> **Directions for this task**
Extract from the entries below, exactly as given, only the lines from the line containing "Viewport: 1366px width, 589px height." to the line containing "You are a computer-use agent. The image size is (1024, 618).", both lines included.

> **Material supplied**

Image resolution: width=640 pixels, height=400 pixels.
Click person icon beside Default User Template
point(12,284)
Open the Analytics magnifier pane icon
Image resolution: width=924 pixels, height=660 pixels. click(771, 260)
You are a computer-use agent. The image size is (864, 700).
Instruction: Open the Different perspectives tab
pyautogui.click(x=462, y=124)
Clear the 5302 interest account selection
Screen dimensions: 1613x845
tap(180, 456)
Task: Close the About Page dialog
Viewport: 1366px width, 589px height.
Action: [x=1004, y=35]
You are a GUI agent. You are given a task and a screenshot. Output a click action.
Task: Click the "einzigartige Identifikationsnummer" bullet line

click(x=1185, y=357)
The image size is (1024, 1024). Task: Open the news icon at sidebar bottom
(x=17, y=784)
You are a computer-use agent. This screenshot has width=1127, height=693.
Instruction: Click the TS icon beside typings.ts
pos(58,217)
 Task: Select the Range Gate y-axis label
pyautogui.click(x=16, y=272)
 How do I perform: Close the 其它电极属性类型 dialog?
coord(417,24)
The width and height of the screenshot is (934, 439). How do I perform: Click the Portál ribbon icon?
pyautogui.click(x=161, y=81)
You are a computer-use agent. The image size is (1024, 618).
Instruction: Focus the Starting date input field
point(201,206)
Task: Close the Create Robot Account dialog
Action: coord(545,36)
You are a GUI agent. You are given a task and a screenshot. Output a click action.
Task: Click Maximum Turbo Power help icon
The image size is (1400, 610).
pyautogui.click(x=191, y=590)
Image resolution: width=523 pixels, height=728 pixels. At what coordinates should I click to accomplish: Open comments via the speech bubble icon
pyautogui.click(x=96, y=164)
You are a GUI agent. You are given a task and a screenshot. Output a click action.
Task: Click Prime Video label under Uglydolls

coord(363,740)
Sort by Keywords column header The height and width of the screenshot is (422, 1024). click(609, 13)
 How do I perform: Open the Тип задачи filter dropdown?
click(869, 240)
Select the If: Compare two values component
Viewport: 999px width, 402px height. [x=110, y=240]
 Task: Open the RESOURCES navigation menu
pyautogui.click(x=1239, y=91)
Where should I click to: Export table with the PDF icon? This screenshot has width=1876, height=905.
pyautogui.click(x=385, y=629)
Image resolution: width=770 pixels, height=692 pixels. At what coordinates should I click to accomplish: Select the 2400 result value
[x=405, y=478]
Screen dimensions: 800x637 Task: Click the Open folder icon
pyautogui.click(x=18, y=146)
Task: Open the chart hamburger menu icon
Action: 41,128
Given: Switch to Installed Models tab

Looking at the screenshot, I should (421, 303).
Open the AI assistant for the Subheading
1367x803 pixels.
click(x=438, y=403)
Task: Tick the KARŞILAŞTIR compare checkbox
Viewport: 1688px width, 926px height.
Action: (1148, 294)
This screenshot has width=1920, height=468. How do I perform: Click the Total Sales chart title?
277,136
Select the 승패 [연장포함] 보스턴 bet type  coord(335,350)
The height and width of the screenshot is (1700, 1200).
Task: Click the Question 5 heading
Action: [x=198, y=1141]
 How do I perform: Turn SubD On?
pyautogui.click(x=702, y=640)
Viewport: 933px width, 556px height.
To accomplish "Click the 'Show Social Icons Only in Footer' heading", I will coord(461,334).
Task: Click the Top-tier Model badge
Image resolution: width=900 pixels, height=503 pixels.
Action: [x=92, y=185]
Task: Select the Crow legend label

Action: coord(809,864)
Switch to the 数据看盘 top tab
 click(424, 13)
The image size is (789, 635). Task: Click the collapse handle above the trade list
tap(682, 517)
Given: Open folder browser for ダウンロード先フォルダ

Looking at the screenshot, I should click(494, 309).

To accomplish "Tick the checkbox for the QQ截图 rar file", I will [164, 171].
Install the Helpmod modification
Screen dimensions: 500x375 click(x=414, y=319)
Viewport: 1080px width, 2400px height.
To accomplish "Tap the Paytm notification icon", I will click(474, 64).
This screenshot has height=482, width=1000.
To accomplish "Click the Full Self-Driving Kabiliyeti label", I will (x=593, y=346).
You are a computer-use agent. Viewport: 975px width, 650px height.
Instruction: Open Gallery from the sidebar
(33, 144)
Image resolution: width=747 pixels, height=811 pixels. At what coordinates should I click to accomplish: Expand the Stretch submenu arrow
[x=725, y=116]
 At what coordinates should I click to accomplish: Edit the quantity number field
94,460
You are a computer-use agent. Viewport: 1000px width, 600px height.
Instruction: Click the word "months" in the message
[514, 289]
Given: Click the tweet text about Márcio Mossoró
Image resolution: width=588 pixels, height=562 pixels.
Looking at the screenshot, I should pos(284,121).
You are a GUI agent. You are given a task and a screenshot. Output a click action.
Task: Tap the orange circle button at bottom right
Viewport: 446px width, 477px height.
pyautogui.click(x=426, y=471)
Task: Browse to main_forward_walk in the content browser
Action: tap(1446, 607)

> **Task solution**
Viewport: 1366px width, 589px height.
Action: [x=1004, y=35]
You are a GUI agent. You are given a task and a screenshot. Output a click action.
Task: Click the "einzigartige Identifikationsnummer" bullet line

click(x=1185, y=357)
The image size is (1024, 1024). Task: Open the news icon at sidebar bottom
(x=17, y=784)
You are a computer-use agent. This screenshot has width=1127, height=693.
Instruction: Click the TS icon beside typings.ts
pos(58,217)
 Task: Select the Range Gate y-axis label
pyautogui.click(x=16, y=272)
 How do I perform: Close the 其它电极属性类型 dialog?
coord(417,24)
The width and height of the screenshot is (934, 439). How do I perform: Click the Portál ribbon icon?
pyautogui.click(x=161, y=81)
You are a computer-use agent. The image size is (1024, 618).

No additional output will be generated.